Molecular Imaging Using Sodium Iodide Symporter (NIS) .
- Author:
Je Yoel CHO
1
Author Information
1. Department of Oral Biochemistry, Kyungpook National University School of Dentistry, Daegu, Korea. jeycho@knu.ac.kr
- Publication Type:In Vitro ; Original Article
- Keywords:
NIS;
Molecular imaging;
Gene therapy;
Thyroid
- MeSH:
Animals;
Breast Neoplasms;
Cell Membrane;
Epithelial Cells;
Gamma Cameras;
Genes, Reporter;
Genetic Therapy;
Glioma;
Heterografts;
Homicide;
Humans;
Ion Transport*;
Melanoma;
Mice;
Mice, Nude;
Models, Animal;
Molecular Imaging*;
Prostatic Neoplasms;
Radionuclide Imaging;
Rats;
Sodium Iodide*;
Sodium*;
Technetium;
Thyroid Gland;
Thyroid Neoplasms;
Thyroidectomy;
Transfection
- From:Korean Journal of Nuclear Medicine
2004;38(2):152-160
- CountryRepublic of Korea
- Language:Korean
-
Abstract:
Radioiodide uptake in thyroid follicular epithelial cells, mediated by a plasma membrane transporter, sodium iodide symporter (NIS), provides a first step mechanism for thyroid cancer detection by radioiodide injection and effective radioiodide treatment for patients with invasive, recurrent, and/or metastatic thyroid cancers after total thyroidectomy.
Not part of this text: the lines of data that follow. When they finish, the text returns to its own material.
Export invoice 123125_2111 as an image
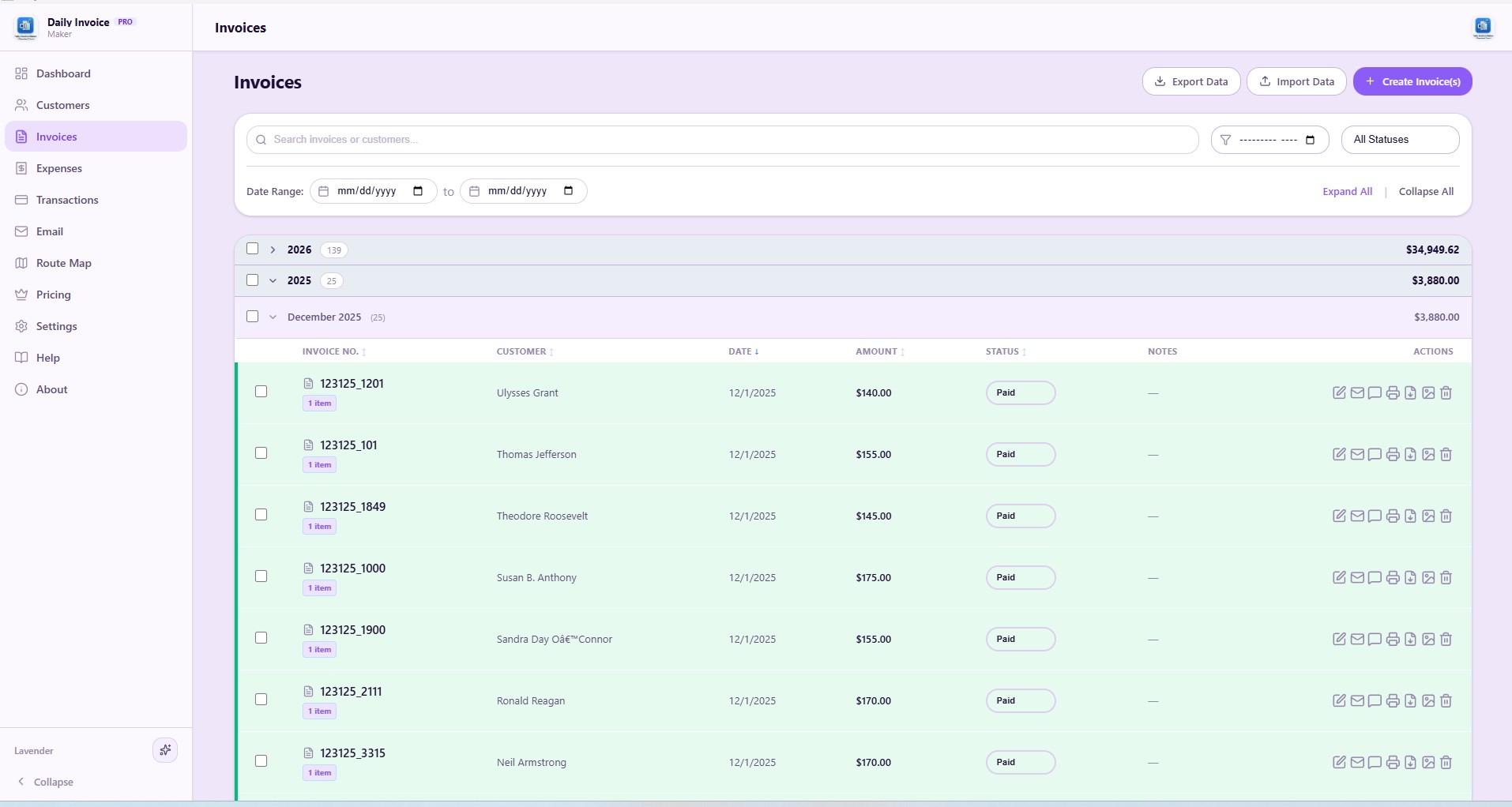The image size is (1512, 807). pyautogui.click(x=1428, y=700)
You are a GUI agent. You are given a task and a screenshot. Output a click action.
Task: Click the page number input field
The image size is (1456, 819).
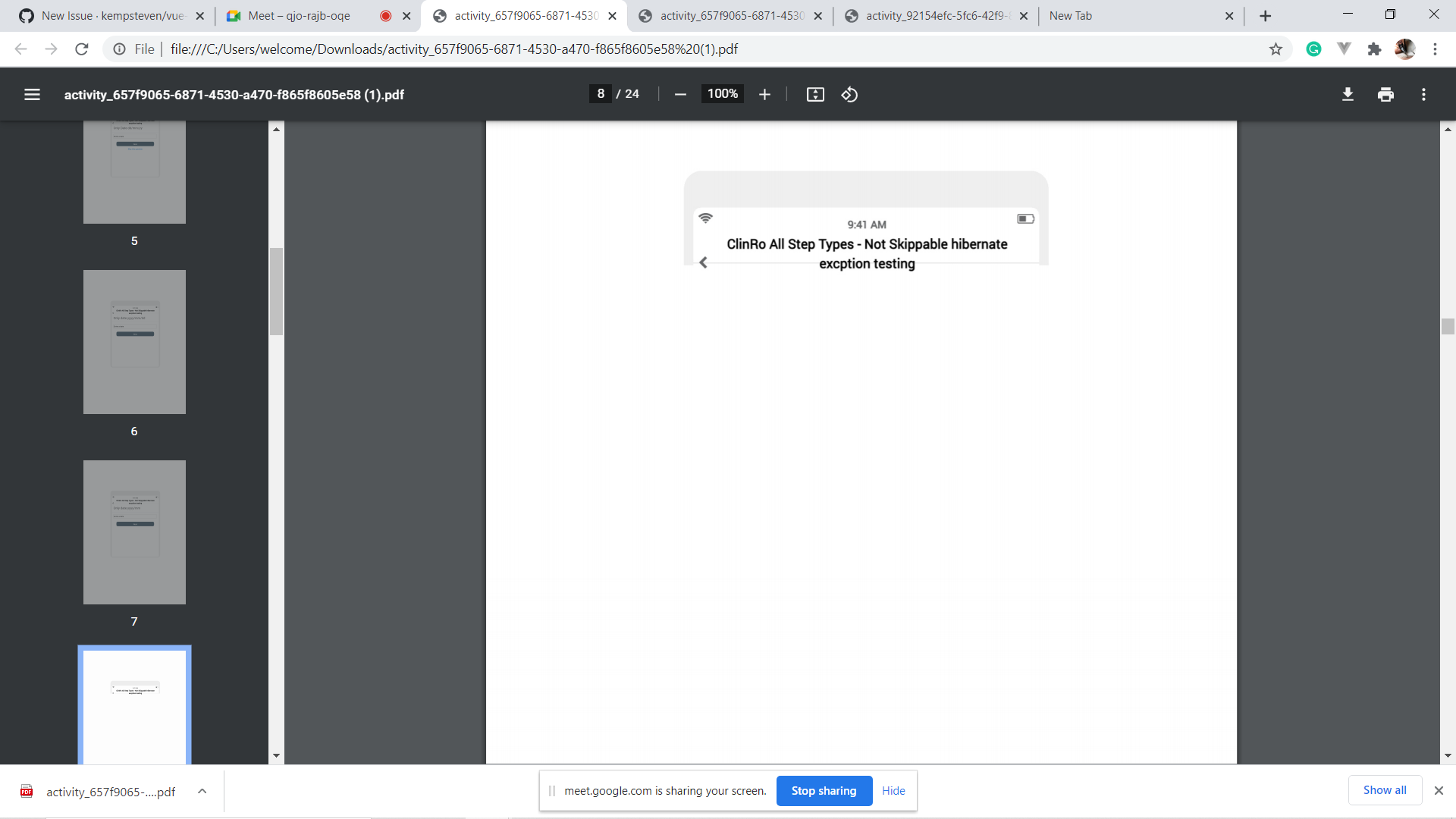pyautogui.click(x=601, y=94)
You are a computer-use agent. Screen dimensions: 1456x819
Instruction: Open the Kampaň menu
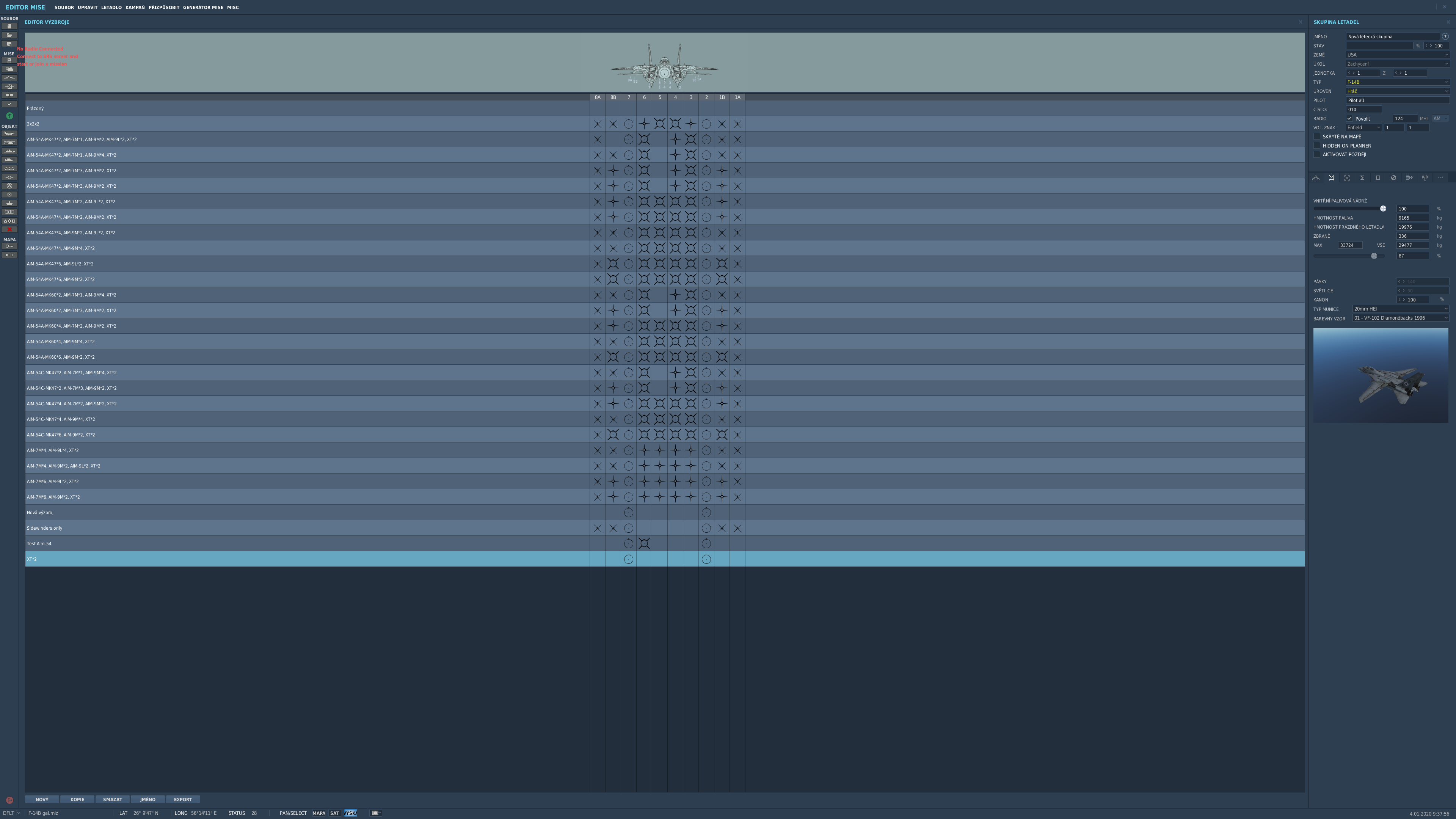click(135, 7)

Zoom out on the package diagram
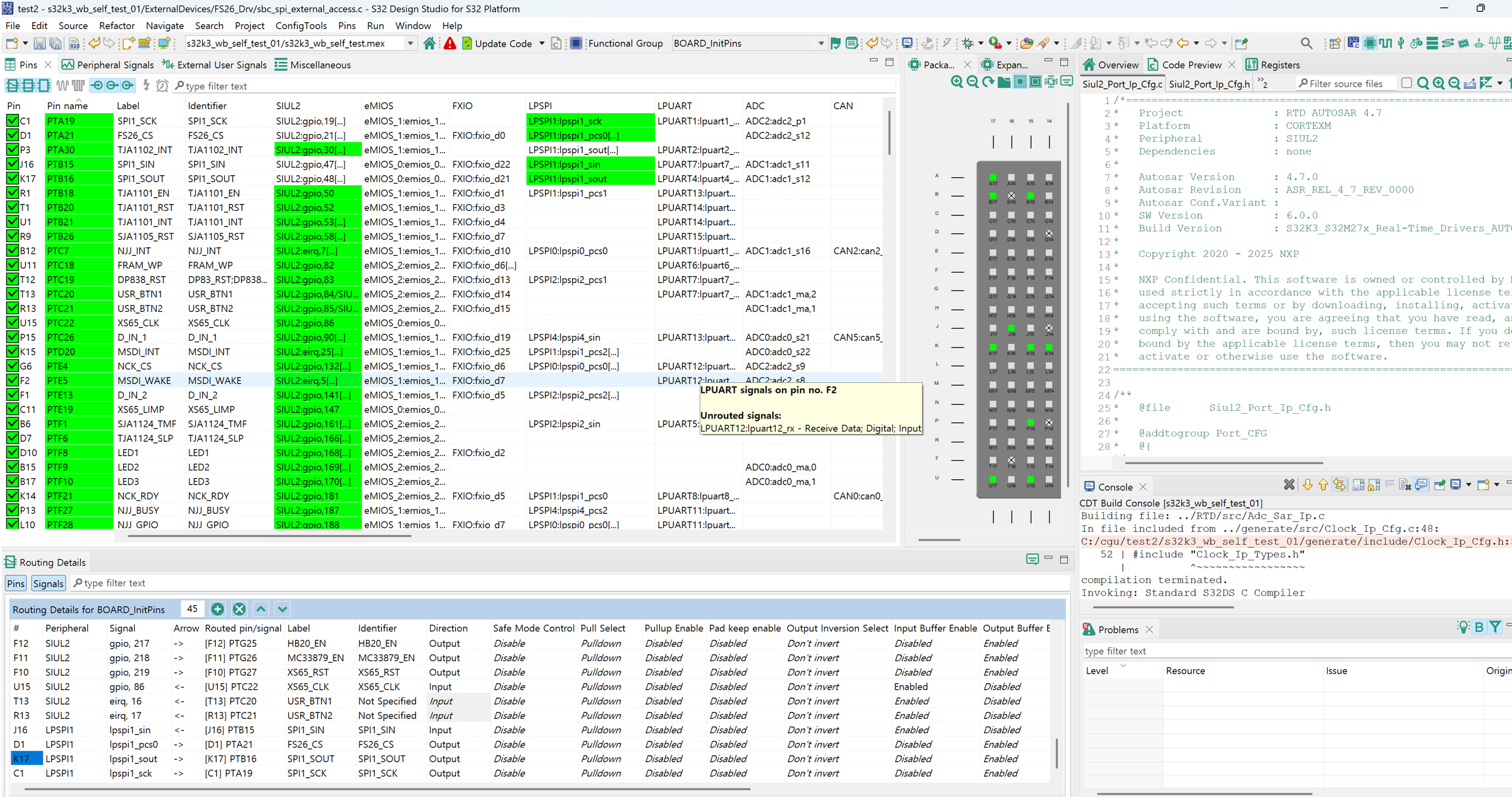(971, 82)
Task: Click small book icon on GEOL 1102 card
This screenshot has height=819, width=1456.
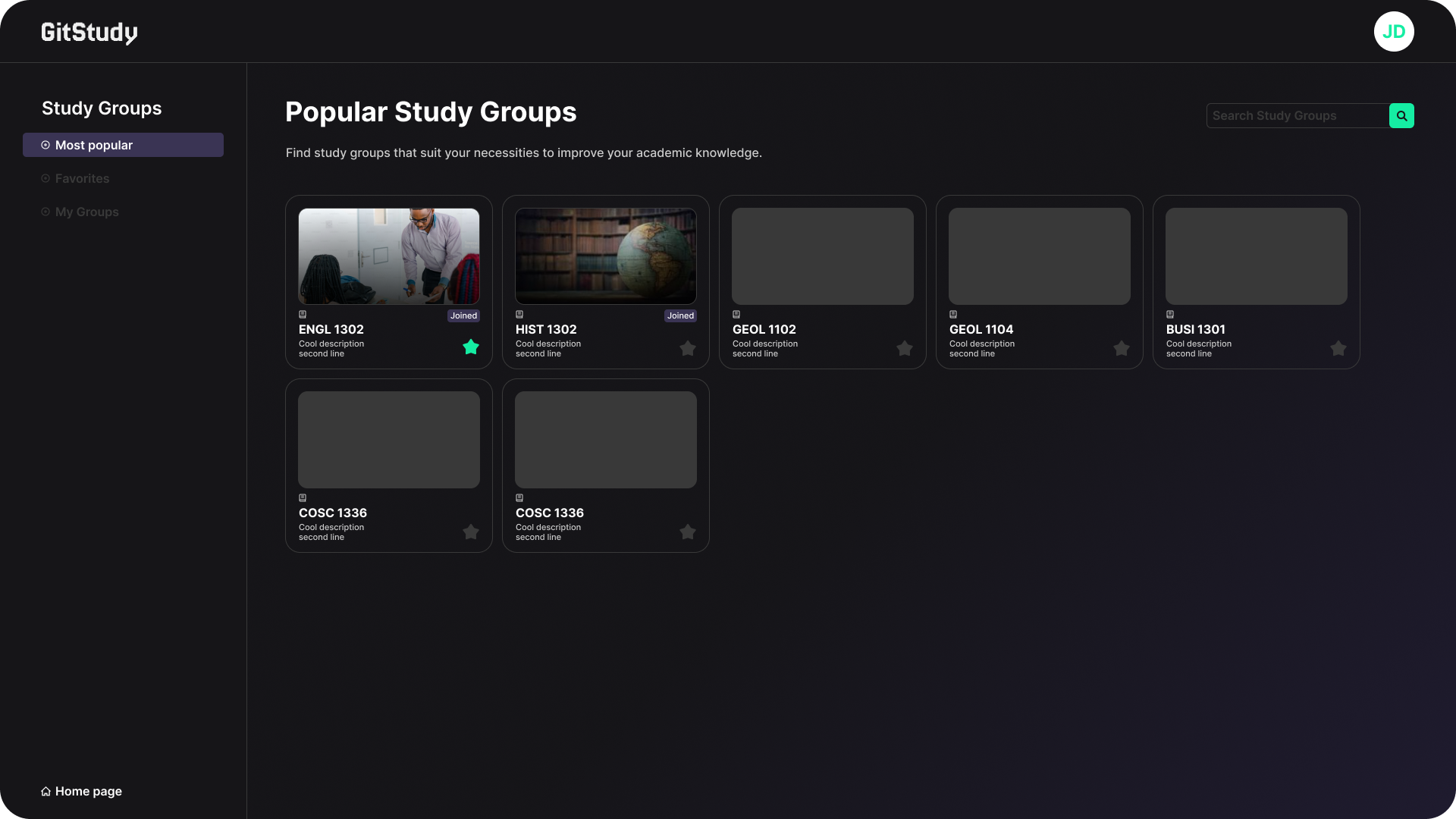Action: 736,314
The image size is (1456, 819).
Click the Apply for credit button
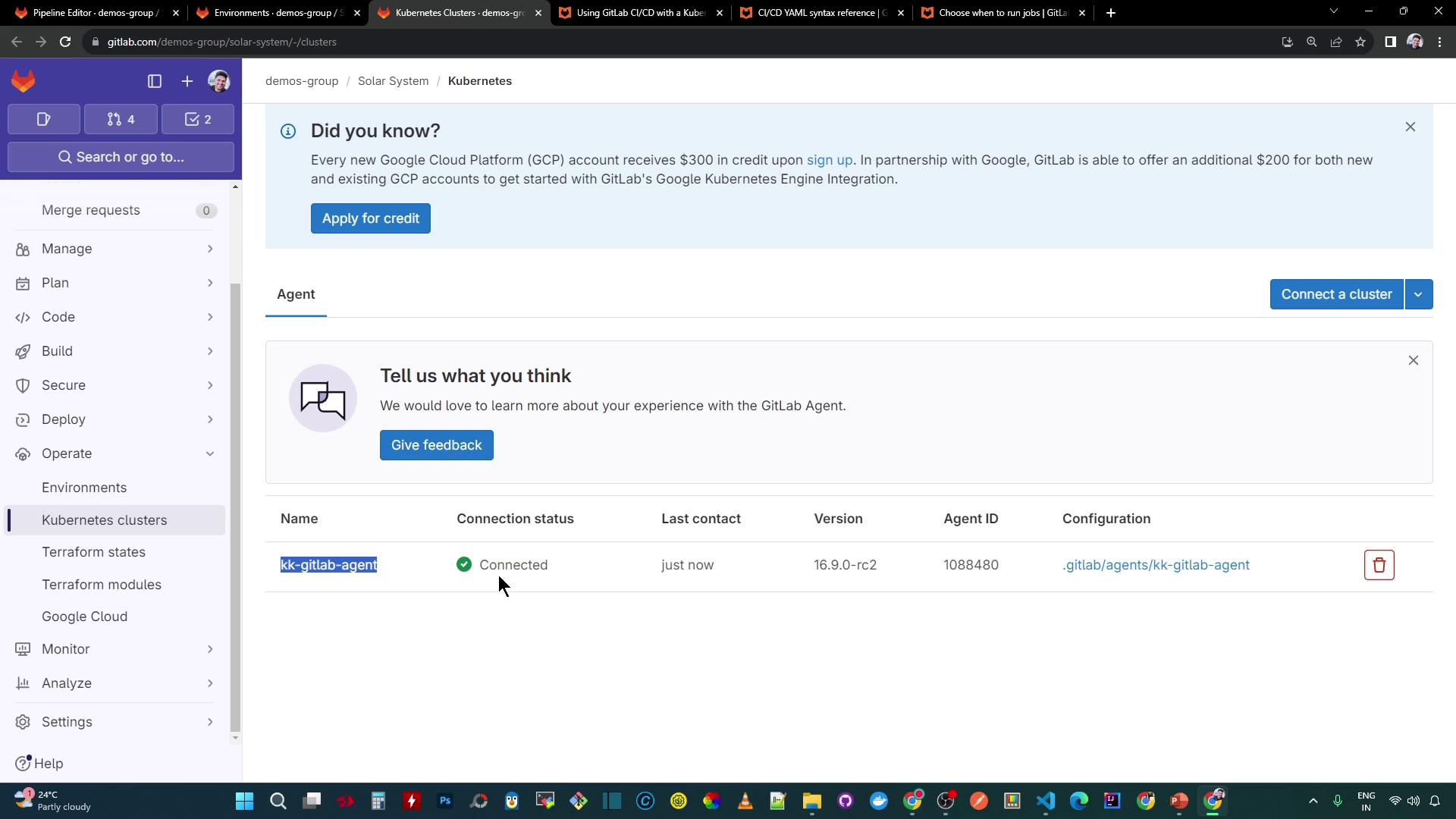coord(370,218)
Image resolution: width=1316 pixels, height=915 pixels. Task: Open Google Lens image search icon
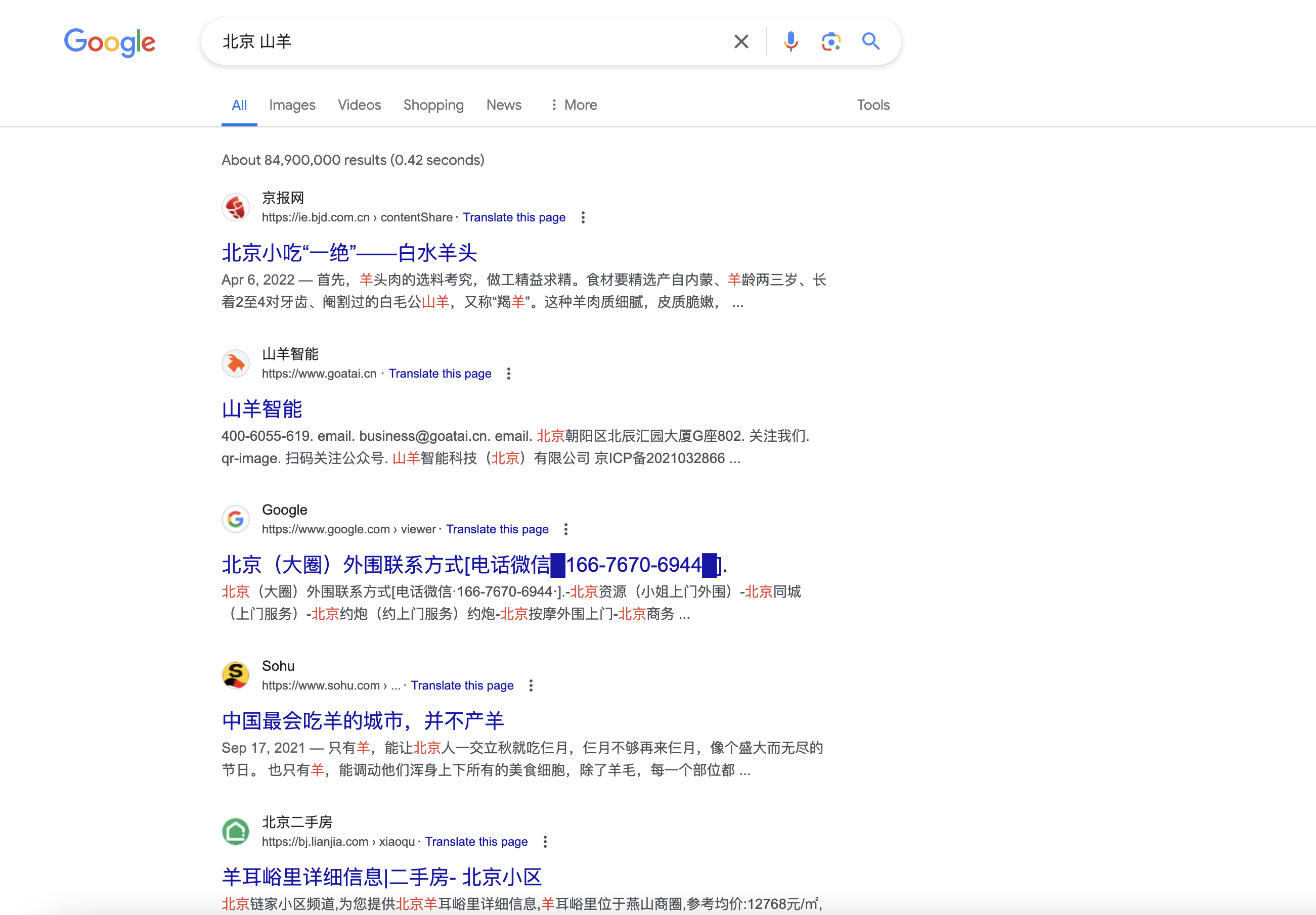tap(830, 41)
NIS gene transfer to tumor cells may significantly and specifically enhance internal radioactive accumulation of tumors following radioiodide administration, and result in better tumor control. NIS gene transfers have been successfully performed in a variety of tumor animal models by either plasmid-mediated transfection or virus (adenovirus or retrovirus) -mediated gene delivery. These animal models include nude mice xenografted with human melanoma, glioma, breast cancer or prostate cancer, rats with subcutaneous thyroid tumor implantation, as well as the rat intracranial glioma model. In these animal models, non-invasive imaging of in vivo tumors by gamma camera scintigraphy after radioiodide or technetium injection has been performed successfully, suggesting that the NIS can serve as an imaging reporter gene for gene therapy trials. In addition, the tumor killing effects of I-131, ReO4-188 and At-211 after NIS gene transfer have been demonstrated in in vitro clonogenic assays and in vivo radioiodide therapy studies, suggesting that NIS gene can also serve as a therapeutic agent when combined with radioiodide injection. Better NIS-mediated imaging and tumor treatment by radioiodide requires a more efficient and specific system of gene delivery with better retention of radioiodide in tumor. Results thus far are, however, promising, and suggest that NIS gene transfer followed by radioiodide treatment will allow non-invasive in vivo imaging to assess the outcome of gene therapy and provide a therapeutic strategy for a variety of human diseases.